**Exercise requirements:**
Copy out all of the entries exactly as they appear.

**Data records:**
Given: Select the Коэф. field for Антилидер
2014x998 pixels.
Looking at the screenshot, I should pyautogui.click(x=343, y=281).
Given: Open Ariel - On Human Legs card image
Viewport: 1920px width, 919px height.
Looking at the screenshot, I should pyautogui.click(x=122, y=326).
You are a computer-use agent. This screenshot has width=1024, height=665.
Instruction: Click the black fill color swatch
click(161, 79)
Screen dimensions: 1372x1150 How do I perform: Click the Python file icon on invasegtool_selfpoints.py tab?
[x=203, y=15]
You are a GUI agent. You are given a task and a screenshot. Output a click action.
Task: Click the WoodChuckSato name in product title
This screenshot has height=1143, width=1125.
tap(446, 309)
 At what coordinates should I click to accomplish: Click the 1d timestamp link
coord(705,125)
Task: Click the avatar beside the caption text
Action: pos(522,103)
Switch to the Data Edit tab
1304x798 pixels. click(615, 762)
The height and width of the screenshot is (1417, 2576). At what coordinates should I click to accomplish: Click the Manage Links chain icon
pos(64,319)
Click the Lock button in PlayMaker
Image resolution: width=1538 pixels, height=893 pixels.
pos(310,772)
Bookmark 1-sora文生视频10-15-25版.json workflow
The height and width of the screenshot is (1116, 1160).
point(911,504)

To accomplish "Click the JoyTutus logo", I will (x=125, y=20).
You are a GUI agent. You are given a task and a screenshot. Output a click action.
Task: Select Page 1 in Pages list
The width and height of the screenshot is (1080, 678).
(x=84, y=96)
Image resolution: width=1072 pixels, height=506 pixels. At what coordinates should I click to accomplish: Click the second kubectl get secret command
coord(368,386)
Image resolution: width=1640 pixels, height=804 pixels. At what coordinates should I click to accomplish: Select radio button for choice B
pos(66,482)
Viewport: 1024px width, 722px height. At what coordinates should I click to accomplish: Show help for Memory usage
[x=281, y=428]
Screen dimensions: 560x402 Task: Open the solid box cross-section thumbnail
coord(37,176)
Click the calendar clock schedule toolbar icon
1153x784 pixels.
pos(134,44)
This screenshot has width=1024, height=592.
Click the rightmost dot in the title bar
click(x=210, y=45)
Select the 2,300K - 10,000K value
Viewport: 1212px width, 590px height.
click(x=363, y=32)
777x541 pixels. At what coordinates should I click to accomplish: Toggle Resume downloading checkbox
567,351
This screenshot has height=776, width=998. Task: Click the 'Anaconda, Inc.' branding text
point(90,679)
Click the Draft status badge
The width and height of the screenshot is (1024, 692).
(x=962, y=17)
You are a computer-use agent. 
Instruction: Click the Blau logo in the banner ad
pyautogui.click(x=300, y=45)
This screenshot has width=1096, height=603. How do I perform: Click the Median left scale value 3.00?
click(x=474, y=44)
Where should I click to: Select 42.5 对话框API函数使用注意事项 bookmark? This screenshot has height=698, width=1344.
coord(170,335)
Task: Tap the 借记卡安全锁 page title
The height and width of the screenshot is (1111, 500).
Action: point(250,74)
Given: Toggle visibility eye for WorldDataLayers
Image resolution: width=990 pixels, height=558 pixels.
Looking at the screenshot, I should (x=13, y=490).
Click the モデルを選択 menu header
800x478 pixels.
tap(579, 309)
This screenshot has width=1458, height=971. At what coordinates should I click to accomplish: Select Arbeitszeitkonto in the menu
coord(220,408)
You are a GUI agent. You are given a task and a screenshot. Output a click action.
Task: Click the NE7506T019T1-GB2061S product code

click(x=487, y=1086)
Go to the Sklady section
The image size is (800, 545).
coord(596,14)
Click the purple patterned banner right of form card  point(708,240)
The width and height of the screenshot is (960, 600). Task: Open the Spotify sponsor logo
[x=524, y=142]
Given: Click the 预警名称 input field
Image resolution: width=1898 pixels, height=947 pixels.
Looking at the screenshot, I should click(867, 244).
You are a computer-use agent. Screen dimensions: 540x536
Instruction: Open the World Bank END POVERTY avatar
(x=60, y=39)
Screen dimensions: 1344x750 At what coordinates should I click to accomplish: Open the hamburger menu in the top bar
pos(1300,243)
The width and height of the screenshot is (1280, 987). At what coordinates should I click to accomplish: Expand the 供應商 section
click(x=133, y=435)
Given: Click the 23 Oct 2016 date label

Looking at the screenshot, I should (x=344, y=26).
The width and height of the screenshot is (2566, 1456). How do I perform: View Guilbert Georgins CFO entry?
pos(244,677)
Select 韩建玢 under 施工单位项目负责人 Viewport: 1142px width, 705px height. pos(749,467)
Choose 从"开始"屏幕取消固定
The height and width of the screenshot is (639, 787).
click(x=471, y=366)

**Response box:**
Given: Select the Коэф. field for Антилидер
2014x998 pixels.
Looking at the screenshot, I should pyautogui.click(x=343, y=281).
Given: Open Ariel - On Human Legs card image
Viewport: 1920px width, 919px height.
Looking at the screenshot, I should pyautogui.click(x=122, y=326).
You are a computer-use agent. This screenshot has width=1024, height=665.
Instruction: Click the black fill color swatch
click(161, 79)
Screen dimensions: 1372x1150 How do I perform: Click the Python file icon on invasegtool_selfpoints.py tab?
[x=203, y=15]
You are a GUI agent. You are given a task and a screenshot. Output a click action.
Task: Click the WoodChuckSato name in product title
This screenshot has height=1143, width=1125.
tap(446, 309)
 At what coordinates should I click to accomplish: Click the 1d timestamp link
coord(705,125)
Task: Click the avatar beside the caption text
Action: pos(522,103)
Switch to the Data Edit tab
1304x798 pixels. click(615, 762)
The height and width of the screenshot is (1417, 2576). At what coordinates should I click to accomplish: Click the Manage Links chain icon
pos(64,319)
Click the Lock button in PlayMaker
Image resolution: width=1538 pixels, height=893 pixels.
pos(310,772)
Bookmark 1-sora文生视频10-15-25版.json workflow
The height and width of the screenshot is (1116, 1160).
point(911,504)

To accomplish "Click the JoyTutus logo", I will (x=125, y=20).
You are a GUI agent. You are given a task and a screenshot. Output a click action.
Task: Select Page 1 in Pages list
The width and height of the screenshot is (1080, 678).
(x=84, y=96)
Image resolution: width=1072 pixels, height=506 pixels. At what coordinates should I click to accomplish: Click the second kubectl get secret command
coord(368,386)
Image resolution: width=1640 pixels, height=804 pixels. At what coordinates should I click to accomplish: Select radio button for choice B
pos(66,482)
Viewport: 1024px width, 722px height. At what coordinates should I click to accomplish: Show help for Memory usage
[x=281, y=428]
Screen dimensions: 560x402 Task: Open the solid box cross-section thumbnail
coord(37,176)
Click the calendar clock schedule toolbar icon
1153x784 pixels.
pos(134,44)
This screenshot has width=1024, height=592.
Click the rightmost dot in the title bar
click(x=210, y=45)
Select the 2,300K - 10,000K value
Viewport: 1212px width, 590px height.
click(x=363, y=32)
777x541 pixels. At what coordinates should I click to accomplish: Toggle Resume downloading checkbox
567,351
This screenshot has height=776, width=998. Task: Click the 'Anaconda, Inc.' branding text
point(90,679)
Click the Draft status badge
The width and height of the screenshot is (1024, 692).
(x=962, y=17)
You are a computer-use agent. 
Instruction: Click the Blau logo in the banner ad
pyautogui.click(x=300, y=45)
This screenshot has width=1096, height=603. How do I perform: Click the Median left scale value 3.00?
click(x=474, y=44)
Where should I click to: Select 42.5 对话框API函数使用注意事项 bookmark? This screenshot has height=698, width=1344.
coord(170,335)
Task: Tap the 借记卡安全锁 page title
The height and width of the screenshot is (1111, 500).
Action: point(250,74)
Given: Toggle visibility eye for WorldDataLayers
Image resolution: width=990 pixels, height=558 pixels.
Looking at the screenshot, I should (x=13, y=490).
Click the モデルを選択 menu header
800x478 pixels.
tap(579, 309)
This screenshot has width=1458, height=971. At what coordinates should I click to accomplish: Select Arbeitszeitkonto in the menu
coord(220,408)
You are a GUI agent. You are given a task and a screenshot. Output a click action.
Task: Click the NE7506T019T1-GB2061S product code

click(x=487, y=1086)
Go to the Sklady section
The image size is (800, 545).
coord(596,14)
Click the purple patterned banner right of form card  point(708,240)
The width and height of the screenshot is (960, 600). Task: Open the Spotify sponsor logo
[x=524, y=142]
Given: Click the 预警名称 input field
Image resolution: width=1898 pixels, height=947 pixels.
Looking at the screenshot, I should click(867, 244).
You are a computer-use agent. Screen dimensions: 540x536
Instruction: Open the World Bank END POVERTY avatar
(x=60, y=39)
Screen dimensions: 1344x750 At what coordinates should I click to accomplish: Open the hamburger menu in the top bar
pos(1300,243)
The width and height of the screenshot is (1280, 987). At what coordinates should I click to accomplish: Expand the 供應商 section
click(x=133, y=435)
Given: Click the 23 Oct 2016 date label

Looking at the screenshot, I should (x=344, y=26).
The width and height of the screenshot is (2566, 1456). How do I perform: View Guilbert Georgins CFO entry?
pos(244,677)
Select 韩建玢 under 施工单位项目负责人 Viewport: 1142px width, 705px height. pos(749,467)
Choose 从"开始"屏幕取消固定
The height and width of the screenshot is (639, 787).
click(x=471, y=366)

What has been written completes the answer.